_Task brief_: Transcribe only the part of the material below that begins at the line containing "The height and width of the screenshot is (1036, 1171)." and ends at the line containing "the X索引 input", with both kept and images left out.

╭─ Data for this task

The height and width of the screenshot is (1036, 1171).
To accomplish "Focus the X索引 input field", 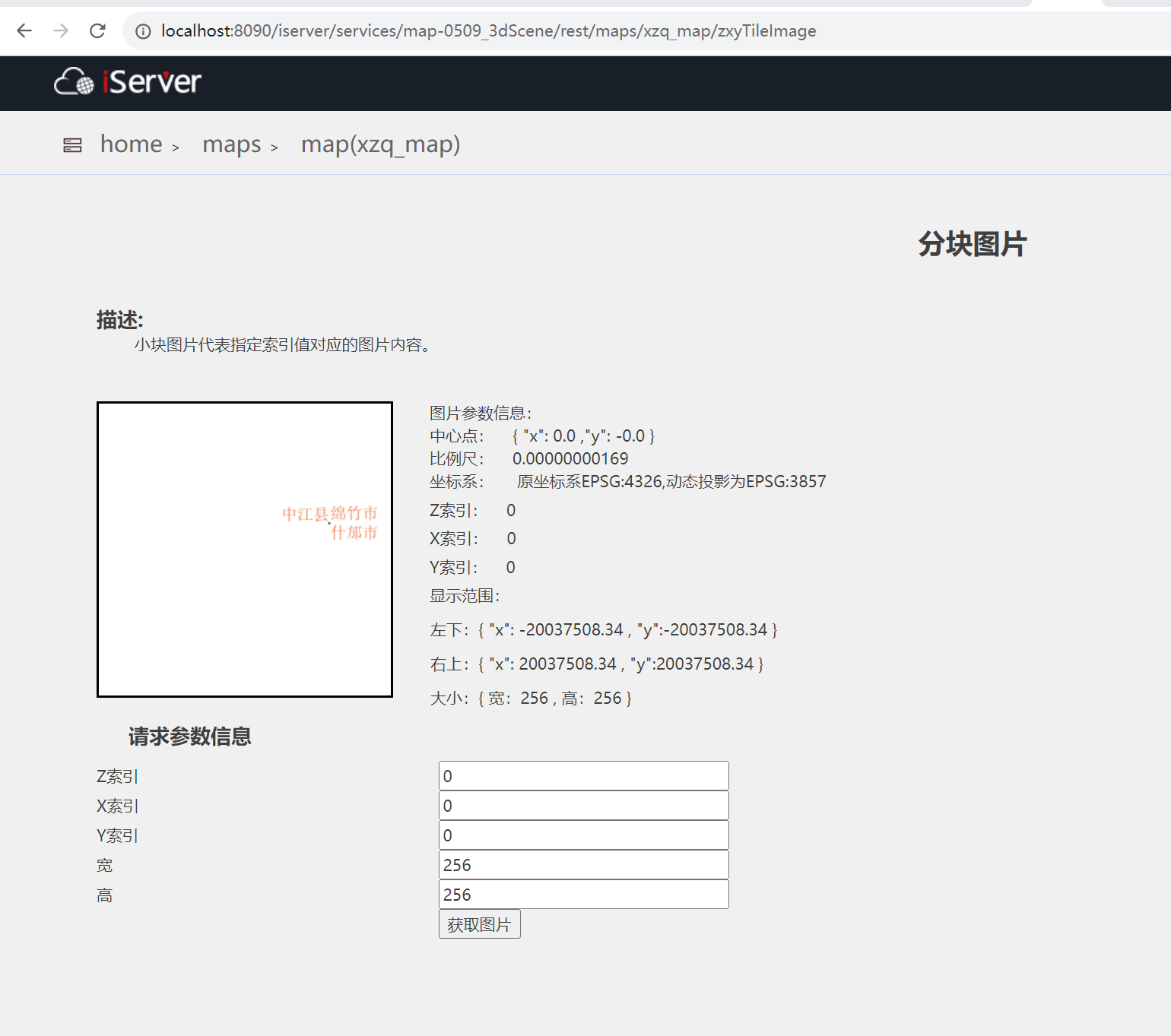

╰─
╭─ Data for this task

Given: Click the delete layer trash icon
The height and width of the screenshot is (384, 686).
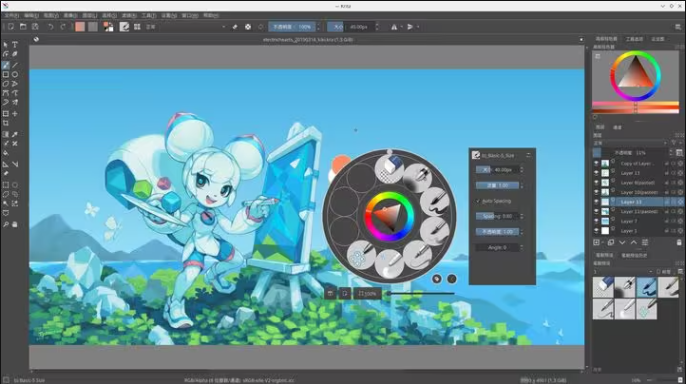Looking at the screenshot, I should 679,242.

╰─
╭─ Data for this task

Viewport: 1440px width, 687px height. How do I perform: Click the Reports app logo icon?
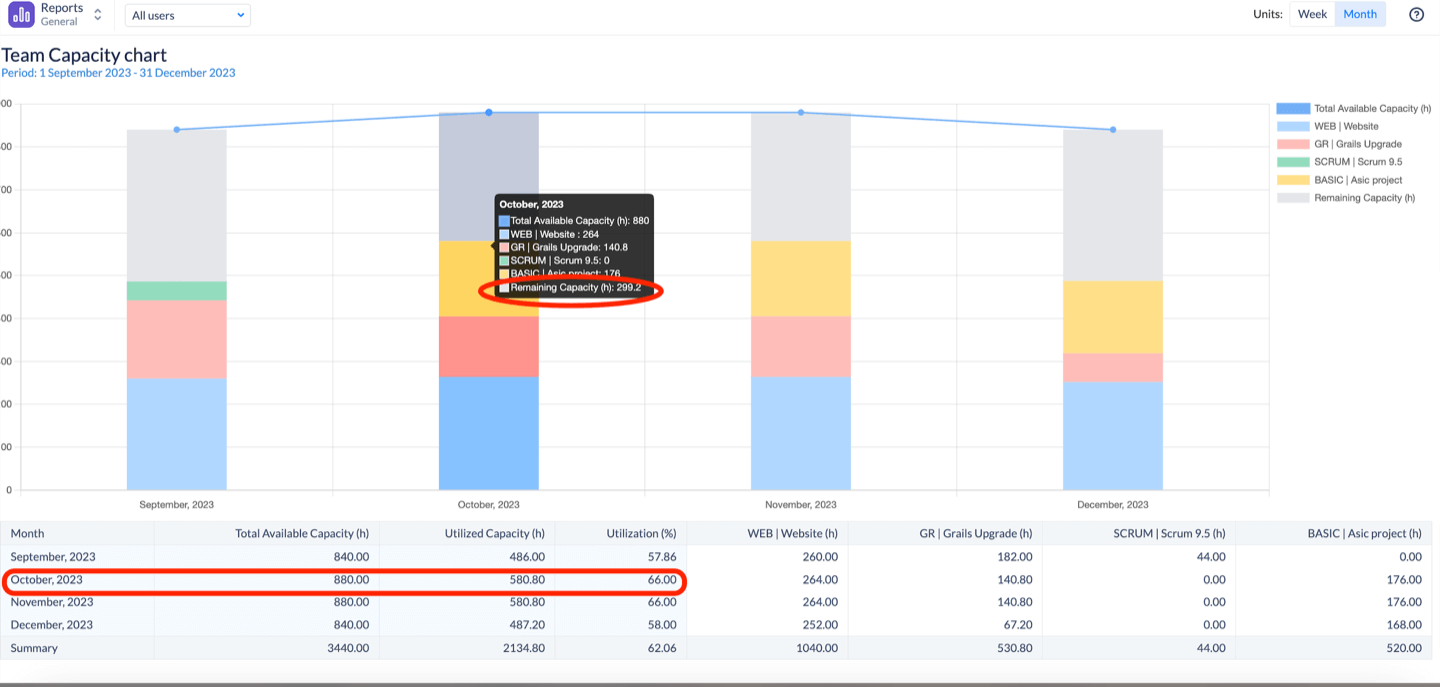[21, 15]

╰─

_Solution to the exercise_:
The height and width of the screenshot is (1036, 1171).
To accomplish "Focus the X索引 input field", 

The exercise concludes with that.